The parking lot of Niagara Café, the city’s oldest Puerto Rican restaurant, is usually full. Its concrete parking stops each carry the name of a Puerto Rican locale, so when members of the diaspora pull in, it’s a little bit like coming home.
Inside, customers line up along a counter holding trays of fried snacks under glass, patiently waiting their turn. Others settle into a table or booth and await a server in a colorful Niagara Café jersey.
In the hot days of Buffalo’s summer, there’s nothing like a Niagara Café lunch, sipping the passion fruit drink called parcha and listening to Puerto Rican pop videos on the television while salas music plays all day. videos of Puerto Rico, make you want to go to the beaches of the Island and sit under a palm tree.

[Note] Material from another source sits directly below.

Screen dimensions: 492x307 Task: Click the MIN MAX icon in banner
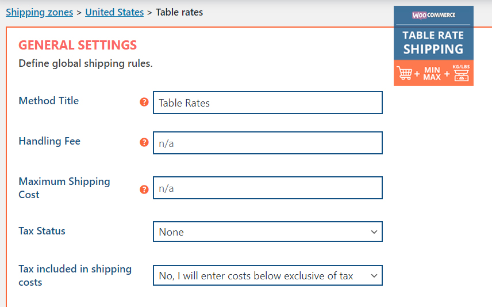[x=432, y=74]
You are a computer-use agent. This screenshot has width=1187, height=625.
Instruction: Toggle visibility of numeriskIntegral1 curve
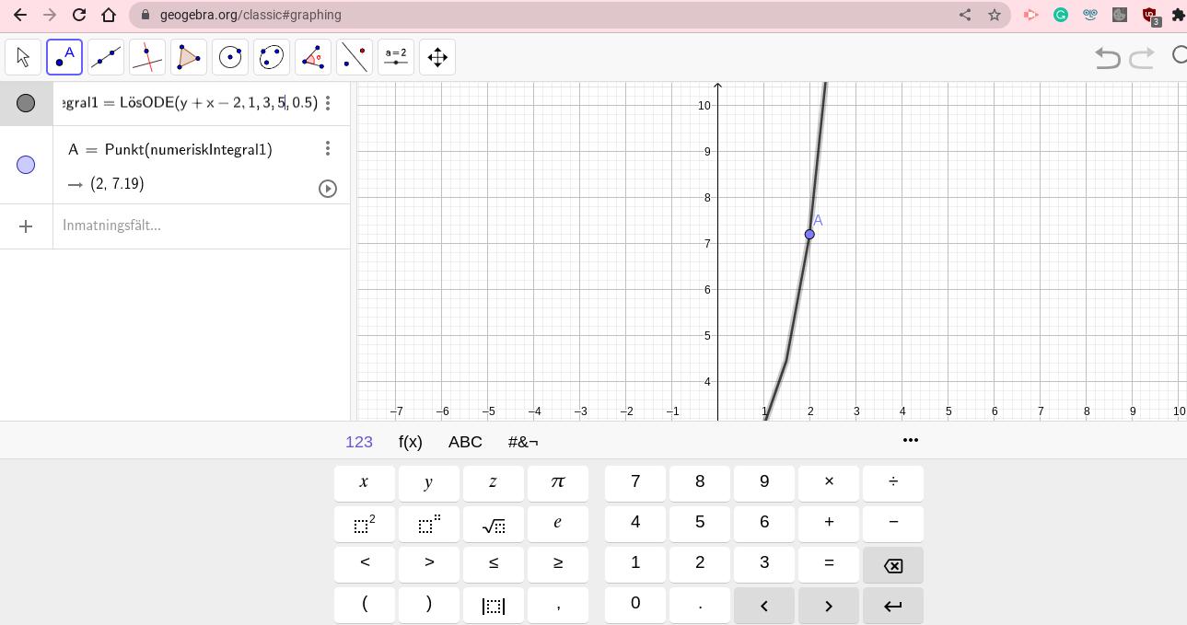(x=26, y=103)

I have eaten lunch at Niagara Café 40 or 50 times. The yellow rice has always been perfect: chewy-firm, medium-grain, golden with sazon spices, punctuated with pigeon peas. How this humble restaurant has achieved consistency that evades more highfalutin places, I do not know. What I do know is that Niagara Café offers one of the best returns for your dining dollar in Buffalo
Lunch specials, served from 11 a.m. to 2 p.m. Monday to Friday, are $6.45. They are the gateway to the Niagara Café experience. This restaurant is cash only, so bring bills or hit the in-house ATM.
The roasted pork lunch special brings a tender heap of pork shoulder that’s been cooked long enough for the sweetness to come out, plus rice and beans. A dash of cooking juice moistens the meat.
The perfect rice wants to be spooned into the soupy ramekin of beans with potatoes, and jacked up with hot sauce from the bottle on the table. Don’t resist. Finish up and think about all the lame sandwiches you’ve endured for more than that $6.45. Promise yourself to do better. For instance, the roast pork hoagie ($6.45) will fill out your roll with roast pork, lettuce, tomato and mayonnaise. I’d add a spritz of hot sauce, but that’s me.
Niagara Café’s rotisserie chicken is among the better versions in the city, if it hasn’t been waiting for you too long. At its best the skin is browned for enjoying as its own course, the flesh moist and enjoyable as you pull it off the bone. Throw it in with the beans. There are no rules here.
The beef stew and chicken stew are mild versions, begging to be doctored up with hot sauce, salt and pepper. The fried pork chop lunch is for the unapologetic carnivore, up for gnawing on the bones of delicious creatures.
Dinner plates ($10-$11) are bigger, and offer a wider variety of centerpieces. One of my favorites is bistec encebollado ($11), which is strips of beef braised with onions in a vinegary sauce until tender.
Another is the carne frita ($11), one of the peak carnivore moments in this meat-loving city. Carne frita is chunks of pork shoulder, run through with veins of fat, tossed in dry spices and then deep-fried. When I fork up a chunk of that crispy, fatty, well-seasoned meat, I definitely feel on top of the food chain.
If a meal sounds like too much, try one of the fried snacks. Pastelillos ($2.30) are turnovers stuffed with seasoned ground beef. They’re better fresh out of the fryer, as their pastry wilts quickly while waiting for customers. Alcapurria ($2.30) is a chewy log of cassava filled with seasoned ground beef. Relleno de papa ($2.30) is a snowball-sized sphere of mashed potato that’s been stuffed with ground beef, and fried. They could all use a dash of hot sauce.
Roast pork and rotisserie chicken are the main reasons for coming here, but the cooking at this humble restaurant can ably serve vegetarians, too. The rice and beans are vegan, with no animal products. Together, they’re a solid meal.
Then there are the maduros. If you’re not familiar with plantains, Niagara Café’s maduros ($3.50) should end that deficit. Plantains are halfway between banana and potato, and fried to a caramel stickiness, they become maduros. Make sure to ask for the mojito, garlicky tomato sauce. Dunk maduros in mojito, and give thanks for whatever geopolitical currents brought the Puerto Ricans to Buffalo.